2010年度 第2回受給者 秋山 優の体験記
2021.05
山口大学大学院医学系研究科病態制御内科学講座(第三内科)
講師 秋山 優
山口大学の秋山です。私は2010年6月~2013年3月までジョスリン糖尿病センター、Rohit Kulkarniのもとで研究留学をさせて頂きました。この間、多大な支援を頂きましたサンスター財団の方々には、この場を借りて改めて御礼申し上げます。 留学を終えてすでに8年が経過しました。今、振り返ってみると非現実的・非日常的な毎日であり、何だか夢のなかで過ごしていたような気分です。自然と懐かしさも込みあげてきます。改めて私自身の留学生活を振り返ってみたいと思います。今後、留学を志す人にとって少しでも参考になれば幸いです。
私自身が留学、海外で研究をしてみたいと思うようになったのは31歳のときでした。それまでは、いわゆる「意識低い系」の生活を送っており(毎日、飲みに行くことで頭がいっぱい)、研究留学など考えたこともありませんでした。それが31歳のとき、幸運にも自分自身の大学院での研究についてADA(米国糖尿病学会)学術集会で口演発表する機会を得ました。それまで英語の勉強は一切したことはなく、当然英語で会話することなど皆無でした。そのような状態で学会会場であるアメリカ、ワシントンに行き、ADAで口演発表を行ったのですが、もちろん質疑応答は対応できるわけがなく、非常に惨めで悔しい体験であったことを今でもよく覚えています。ただ私にとっては、この時のADA学術集会のなんとも言えない海外の雰囲気があまりに新鮮で、その後、海外留学に強い憧れを持つようになりました。また英語ができない悔しさから英語学習にも意欲的に取り組むようになりました。
その後、32歳で大学院を終えた後は基礎研究から離れ、一般病院で診療業務を行っていたのですが留学の希望は持ち続けていました。その結果、幸運にも35歳のときにボストンのジョスリン糖尿病センター、Kulkarni研究室に研究留学が決まったのです。4人家族(妻と5歳の長男、1歳の長女)での渡米です。ただ英語力は不十分、研究キャリアも大学院時代の4年間のみ、さらに基礎研究は3年間のブランクがある状況でしたので楽しみというよりは不安で一杯でした。当然のことながら渡米直後は公私ともに苦労が絶えず、「本当に留学して良かったのか?」という気持ちに何度もなったことを覚えています。ただ、振り返ってみると、辛かった経験は楽しい思い出と変わるようで、今では全てがいい思い出として残っています。また留学を通じて得たものが大きく、今となっては「留学して良かった」と自信を持って言えます。

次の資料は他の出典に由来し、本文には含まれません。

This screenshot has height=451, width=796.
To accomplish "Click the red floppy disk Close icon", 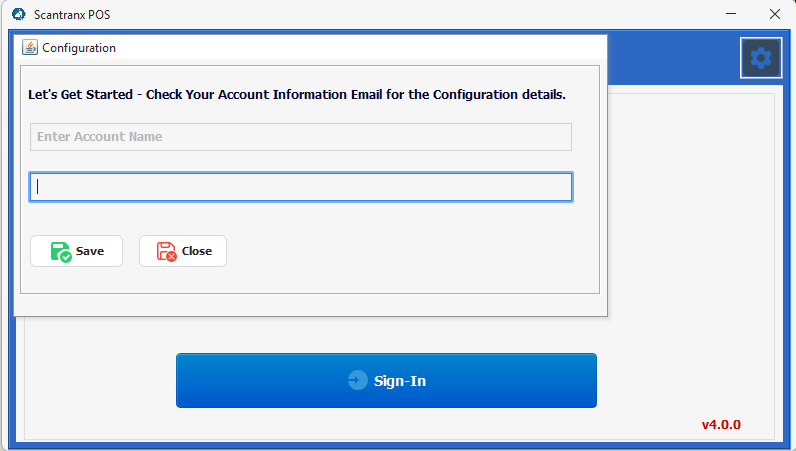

ありきたりではありますが、一番の財産は人とのつながりができたことです。ボスであるRohit Kulkarniはもちろんですが、世界中から集まってきている同世代の研究者とつながりを持つことができました。同時に研究室のみならず、子供の学校を通じてなど日本国内の各大学、製薬会社等から来ている多くの同じような境遇の研究者、家族とのつながりも得ることができ、その後の人生において大きな財産となっています。
研究面については世界でもトップクラスと言われている研究室の実際を体験できたこともかけがえのない貴重な経験です。ただ、世界最先端と言っても実際におこなっていることは日本でも十分におこなうことが可能であり、人の質に関しても日本人は負けていないように感じました。一方、実験自体がシステム化されている点、それを可能にする資金、実験のみに集中できる環境などにより、実験をすすめていくスピード感は異なりました。
写真1 チャールズリバーからのボストンの眺め
いずれにしても実際にアメリカに住んでみないとわからないことは多く、異文化を経験することで明らかに視野は広がると思います。英語能力は留学中には期待した程は上達しませんでした。ただ、日本に帰った後も英語学習を継続すると留学中の経験と相まって、その後の上達にも効果があるように思います。私も最近になって英検1級を取得することができました。
写真2 ニューヨークの街並み
最後に、このような挑戦を積極的にサポートして頂いているサンスター財団には本当に感謝致します。私もサンスター財団の金田博夫研究助成基金の受賞者であることを誇りに思い、また留学で得た経験を胸に今後の臨床・研究にますます励んでいきたいと思います。